Peter Jahr, Mitglied des Europäischen Parlaments unterstrich seine Begeisterung für Regionalisierung und mehr Wertschöpfung. Eine verpflichtende Herkunftskennzeichnung führe dagegen zur Marktabschottung und löse nicht die Probleme der Wertschöpfung. Er setze daher auf die Freiwilligkeit und das Vertrauen in die Verbraucher, das bereits bestehende Angebot richtig zu nutzen.

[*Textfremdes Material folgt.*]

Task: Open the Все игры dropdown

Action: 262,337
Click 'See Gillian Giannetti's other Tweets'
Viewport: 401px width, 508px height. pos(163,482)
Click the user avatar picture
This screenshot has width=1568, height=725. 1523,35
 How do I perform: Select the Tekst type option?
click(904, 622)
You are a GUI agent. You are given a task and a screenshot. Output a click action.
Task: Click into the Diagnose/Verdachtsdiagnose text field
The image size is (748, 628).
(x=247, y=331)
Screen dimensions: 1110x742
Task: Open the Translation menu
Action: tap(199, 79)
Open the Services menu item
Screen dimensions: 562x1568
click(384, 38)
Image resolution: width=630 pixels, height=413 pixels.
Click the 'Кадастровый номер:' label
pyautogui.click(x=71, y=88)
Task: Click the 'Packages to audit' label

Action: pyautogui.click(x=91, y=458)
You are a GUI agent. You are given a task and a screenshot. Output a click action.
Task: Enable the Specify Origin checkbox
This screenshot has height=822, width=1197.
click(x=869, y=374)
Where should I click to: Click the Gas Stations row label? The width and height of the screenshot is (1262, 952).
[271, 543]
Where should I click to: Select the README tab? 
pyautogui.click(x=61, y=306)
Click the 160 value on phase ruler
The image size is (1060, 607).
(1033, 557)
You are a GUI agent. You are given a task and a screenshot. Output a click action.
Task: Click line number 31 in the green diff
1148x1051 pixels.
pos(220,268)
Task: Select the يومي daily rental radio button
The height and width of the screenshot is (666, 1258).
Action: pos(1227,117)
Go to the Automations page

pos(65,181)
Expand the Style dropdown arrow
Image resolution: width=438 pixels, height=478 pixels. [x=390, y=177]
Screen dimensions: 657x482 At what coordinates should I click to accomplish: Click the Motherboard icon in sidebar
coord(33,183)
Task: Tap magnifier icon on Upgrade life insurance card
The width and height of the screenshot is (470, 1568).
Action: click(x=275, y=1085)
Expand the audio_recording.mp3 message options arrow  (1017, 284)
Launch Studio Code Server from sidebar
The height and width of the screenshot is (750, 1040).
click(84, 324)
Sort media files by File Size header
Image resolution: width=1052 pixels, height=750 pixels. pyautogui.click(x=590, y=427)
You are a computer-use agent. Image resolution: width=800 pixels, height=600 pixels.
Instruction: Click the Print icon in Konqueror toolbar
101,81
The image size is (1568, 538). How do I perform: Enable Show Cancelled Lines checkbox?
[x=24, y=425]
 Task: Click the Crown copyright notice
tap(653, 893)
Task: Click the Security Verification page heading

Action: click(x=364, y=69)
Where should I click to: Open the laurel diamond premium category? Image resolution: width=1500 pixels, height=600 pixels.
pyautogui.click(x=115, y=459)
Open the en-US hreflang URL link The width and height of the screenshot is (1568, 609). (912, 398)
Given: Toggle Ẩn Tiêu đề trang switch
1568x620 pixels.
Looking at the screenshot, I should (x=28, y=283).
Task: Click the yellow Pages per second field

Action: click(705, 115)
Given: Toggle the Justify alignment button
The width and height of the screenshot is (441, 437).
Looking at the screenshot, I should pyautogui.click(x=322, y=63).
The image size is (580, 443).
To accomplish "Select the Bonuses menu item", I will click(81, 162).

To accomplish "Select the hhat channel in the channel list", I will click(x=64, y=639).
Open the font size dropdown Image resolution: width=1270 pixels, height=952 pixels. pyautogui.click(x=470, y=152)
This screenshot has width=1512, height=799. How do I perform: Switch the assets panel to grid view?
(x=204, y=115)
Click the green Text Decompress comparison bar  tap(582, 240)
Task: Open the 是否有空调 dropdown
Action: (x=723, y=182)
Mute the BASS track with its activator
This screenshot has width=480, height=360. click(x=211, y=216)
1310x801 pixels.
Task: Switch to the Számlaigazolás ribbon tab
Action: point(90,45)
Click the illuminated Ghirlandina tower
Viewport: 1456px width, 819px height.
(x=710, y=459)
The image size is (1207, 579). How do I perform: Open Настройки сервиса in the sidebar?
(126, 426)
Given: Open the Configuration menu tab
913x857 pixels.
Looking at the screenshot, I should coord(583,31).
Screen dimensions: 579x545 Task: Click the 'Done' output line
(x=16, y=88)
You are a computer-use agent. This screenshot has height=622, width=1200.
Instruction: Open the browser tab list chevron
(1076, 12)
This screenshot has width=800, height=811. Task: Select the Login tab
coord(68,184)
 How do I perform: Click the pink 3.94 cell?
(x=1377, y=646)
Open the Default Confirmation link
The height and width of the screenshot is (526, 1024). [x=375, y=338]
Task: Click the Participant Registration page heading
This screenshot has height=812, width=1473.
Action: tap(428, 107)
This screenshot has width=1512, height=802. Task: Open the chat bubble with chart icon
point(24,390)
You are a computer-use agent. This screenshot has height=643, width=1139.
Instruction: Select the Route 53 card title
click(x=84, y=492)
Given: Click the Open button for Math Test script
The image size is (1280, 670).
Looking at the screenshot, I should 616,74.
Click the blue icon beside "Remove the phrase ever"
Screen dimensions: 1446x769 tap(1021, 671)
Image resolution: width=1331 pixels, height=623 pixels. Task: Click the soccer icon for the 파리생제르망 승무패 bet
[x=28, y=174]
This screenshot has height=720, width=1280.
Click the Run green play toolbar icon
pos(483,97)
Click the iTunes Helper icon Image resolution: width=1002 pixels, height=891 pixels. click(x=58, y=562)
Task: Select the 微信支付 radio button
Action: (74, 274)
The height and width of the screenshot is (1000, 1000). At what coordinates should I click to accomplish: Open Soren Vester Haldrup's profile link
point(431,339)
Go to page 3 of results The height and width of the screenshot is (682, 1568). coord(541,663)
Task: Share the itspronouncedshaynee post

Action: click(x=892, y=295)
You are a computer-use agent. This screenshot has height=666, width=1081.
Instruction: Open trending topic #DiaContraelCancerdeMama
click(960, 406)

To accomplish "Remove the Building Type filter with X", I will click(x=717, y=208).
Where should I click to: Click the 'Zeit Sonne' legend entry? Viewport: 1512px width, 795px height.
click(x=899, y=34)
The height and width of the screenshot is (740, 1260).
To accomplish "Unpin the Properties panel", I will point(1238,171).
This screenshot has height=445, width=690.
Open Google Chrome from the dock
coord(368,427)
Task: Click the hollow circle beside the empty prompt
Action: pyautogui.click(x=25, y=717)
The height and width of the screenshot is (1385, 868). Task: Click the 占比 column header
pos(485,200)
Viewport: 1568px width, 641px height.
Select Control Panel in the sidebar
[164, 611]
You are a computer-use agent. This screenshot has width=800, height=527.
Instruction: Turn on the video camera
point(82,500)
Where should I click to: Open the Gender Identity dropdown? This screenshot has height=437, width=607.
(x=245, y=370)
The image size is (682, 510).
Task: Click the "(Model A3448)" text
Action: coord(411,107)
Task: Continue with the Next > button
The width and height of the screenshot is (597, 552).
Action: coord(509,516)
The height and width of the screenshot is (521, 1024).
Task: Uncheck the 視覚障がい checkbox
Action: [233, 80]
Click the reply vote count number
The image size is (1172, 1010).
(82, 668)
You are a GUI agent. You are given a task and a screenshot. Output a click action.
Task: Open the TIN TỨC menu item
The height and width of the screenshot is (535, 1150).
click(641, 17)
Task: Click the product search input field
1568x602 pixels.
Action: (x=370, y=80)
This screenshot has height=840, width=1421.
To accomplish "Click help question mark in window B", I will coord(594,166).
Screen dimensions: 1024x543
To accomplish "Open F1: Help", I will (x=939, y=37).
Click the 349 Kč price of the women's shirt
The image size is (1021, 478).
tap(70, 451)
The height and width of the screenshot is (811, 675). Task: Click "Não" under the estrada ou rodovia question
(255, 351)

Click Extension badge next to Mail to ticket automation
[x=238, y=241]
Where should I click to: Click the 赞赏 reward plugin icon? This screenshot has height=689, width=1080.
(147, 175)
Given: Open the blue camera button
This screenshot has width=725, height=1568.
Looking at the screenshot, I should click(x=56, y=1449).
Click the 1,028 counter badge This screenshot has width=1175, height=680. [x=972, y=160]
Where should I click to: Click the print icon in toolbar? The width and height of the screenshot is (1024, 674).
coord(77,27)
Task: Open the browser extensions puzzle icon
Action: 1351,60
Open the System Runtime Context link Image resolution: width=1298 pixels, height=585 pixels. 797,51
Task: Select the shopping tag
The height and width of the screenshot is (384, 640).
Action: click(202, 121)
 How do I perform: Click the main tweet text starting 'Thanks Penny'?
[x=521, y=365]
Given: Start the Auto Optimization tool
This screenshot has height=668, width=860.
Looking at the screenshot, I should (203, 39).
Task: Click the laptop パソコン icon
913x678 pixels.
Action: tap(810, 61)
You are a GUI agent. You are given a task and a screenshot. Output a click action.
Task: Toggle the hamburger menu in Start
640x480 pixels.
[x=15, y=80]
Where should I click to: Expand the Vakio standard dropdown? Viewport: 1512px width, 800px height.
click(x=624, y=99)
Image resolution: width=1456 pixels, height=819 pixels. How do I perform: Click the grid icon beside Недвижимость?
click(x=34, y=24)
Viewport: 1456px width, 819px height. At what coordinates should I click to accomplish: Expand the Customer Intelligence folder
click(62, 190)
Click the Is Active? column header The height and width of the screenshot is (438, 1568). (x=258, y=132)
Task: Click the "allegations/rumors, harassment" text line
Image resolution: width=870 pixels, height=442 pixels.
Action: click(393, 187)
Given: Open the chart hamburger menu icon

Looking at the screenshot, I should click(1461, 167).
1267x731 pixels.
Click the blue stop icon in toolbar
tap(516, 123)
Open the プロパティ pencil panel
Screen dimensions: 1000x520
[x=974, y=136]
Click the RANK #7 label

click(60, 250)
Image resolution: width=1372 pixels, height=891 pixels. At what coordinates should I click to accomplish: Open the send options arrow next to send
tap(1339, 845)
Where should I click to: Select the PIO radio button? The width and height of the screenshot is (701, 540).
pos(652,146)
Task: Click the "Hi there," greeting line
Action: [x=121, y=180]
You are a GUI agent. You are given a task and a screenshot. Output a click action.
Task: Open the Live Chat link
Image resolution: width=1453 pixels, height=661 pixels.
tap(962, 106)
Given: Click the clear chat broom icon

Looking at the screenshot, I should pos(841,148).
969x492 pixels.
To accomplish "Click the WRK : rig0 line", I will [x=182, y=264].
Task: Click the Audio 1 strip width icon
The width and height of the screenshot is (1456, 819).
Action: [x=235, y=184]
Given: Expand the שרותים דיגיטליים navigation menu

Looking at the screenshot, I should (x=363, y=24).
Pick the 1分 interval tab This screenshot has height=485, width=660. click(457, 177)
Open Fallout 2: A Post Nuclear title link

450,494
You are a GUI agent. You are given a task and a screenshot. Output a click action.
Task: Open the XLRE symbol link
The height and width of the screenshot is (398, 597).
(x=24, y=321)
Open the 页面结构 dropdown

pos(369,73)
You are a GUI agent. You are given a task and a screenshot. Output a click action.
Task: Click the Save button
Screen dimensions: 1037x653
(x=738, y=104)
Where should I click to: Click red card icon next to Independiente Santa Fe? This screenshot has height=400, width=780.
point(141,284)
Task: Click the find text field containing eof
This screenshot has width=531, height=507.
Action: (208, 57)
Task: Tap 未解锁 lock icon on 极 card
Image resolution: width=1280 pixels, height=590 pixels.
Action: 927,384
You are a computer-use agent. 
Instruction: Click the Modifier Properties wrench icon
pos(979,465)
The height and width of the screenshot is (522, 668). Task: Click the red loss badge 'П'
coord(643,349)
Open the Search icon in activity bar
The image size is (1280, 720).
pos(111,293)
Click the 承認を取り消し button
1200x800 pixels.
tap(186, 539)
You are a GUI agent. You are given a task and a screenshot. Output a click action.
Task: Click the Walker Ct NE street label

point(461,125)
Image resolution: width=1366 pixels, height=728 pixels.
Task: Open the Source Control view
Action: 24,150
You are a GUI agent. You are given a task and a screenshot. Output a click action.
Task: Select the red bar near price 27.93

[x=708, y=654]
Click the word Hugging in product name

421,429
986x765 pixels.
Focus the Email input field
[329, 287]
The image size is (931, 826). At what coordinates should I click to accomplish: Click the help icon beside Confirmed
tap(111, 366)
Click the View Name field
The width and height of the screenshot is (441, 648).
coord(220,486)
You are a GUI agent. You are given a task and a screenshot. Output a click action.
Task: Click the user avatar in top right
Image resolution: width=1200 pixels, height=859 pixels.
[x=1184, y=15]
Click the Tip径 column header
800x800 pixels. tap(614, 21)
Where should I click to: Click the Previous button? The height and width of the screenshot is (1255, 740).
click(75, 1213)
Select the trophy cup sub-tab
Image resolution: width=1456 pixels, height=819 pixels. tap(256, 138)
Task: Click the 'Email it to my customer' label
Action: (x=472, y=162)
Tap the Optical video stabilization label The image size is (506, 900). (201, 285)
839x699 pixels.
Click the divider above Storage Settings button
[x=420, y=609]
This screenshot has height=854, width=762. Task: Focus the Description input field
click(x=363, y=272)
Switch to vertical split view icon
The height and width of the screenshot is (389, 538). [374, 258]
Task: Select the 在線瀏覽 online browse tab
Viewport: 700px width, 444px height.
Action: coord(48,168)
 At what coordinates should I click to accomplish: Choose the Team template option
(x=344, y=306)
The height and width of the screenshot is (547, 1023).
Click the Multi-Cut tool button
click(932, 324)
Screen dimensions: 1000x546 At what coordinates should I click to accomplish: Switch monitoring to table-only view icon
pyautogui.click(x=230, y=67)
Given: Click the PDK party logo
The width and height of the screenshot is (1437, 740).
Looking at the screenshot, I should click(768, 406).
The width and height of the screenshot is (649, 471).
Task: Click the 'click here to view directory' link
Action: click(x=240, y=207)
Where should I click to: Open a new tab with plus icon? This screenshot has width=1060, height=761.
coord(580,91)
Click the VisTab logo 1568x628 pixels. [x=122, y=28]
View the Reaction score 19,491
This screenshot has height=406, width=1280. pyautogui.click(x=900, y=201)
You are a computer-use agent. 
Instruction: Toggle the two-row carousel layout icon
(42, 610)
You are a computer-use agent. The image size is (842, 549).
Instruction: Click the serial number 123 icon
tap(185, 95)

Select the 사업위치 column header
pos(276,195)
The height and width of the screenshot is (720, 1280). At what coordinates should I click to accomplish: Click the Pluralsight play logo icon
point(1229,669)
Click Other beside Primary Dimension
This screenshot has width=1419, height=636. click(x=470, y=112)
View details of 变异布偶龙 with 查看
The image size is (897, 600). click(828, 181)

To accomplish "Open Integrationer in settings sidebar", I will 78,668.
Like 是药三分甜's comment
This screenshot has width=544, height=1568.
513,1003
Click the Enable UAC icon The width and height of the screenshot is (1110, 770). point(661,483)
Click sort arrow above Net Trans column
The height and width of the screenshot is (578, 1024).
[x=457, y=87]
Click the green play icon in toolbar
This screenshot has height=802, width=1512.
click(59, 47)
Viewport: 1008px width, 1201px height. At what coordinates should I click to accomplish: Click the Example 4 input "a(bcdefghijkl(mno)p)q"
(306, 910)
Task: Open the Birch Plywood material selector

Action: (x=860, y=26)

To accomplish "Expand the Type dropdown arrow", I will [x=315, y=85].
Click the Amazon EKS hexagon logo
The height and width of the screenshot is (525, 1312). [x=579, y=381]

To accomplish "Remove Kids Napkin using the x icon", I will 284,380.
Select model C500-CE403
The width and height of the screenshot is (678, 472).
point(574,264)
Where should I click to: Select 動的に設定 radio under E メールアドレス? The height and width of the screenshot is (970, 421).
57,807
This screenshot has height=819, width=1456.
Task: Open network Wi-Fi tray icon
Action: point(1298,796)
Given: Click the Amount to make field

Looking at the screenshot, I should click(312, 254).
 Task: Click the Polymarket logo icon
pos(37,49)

Laut einer Literaturstudie des EU-JRC haben Verbraucher in Befragungen eine hohe Präferenz für nationale Produkte. Je weiter weg, desto schwieriger seien Vorbehalte gegenüber Produkten aus anderen Regionen zu überwinden und sei es für Verbraucher vorstellbar, dass die Produktionsbedingungen gleich gut sind. Die diskutierte Kennzeichnung sei aber laut Prof. Dr. Horst, Honorarprofessor der Universität Bonn zunächst qualitätsneutral, bringe nicht mehr Wertschöpfung in die Kette und berge vielmehr ein Irreführungspotential für den Verbraucher, da innerhalb der EU die gleichen gesetzlichen Vorgaben zur Qualität- und Produktsicherheit gelten.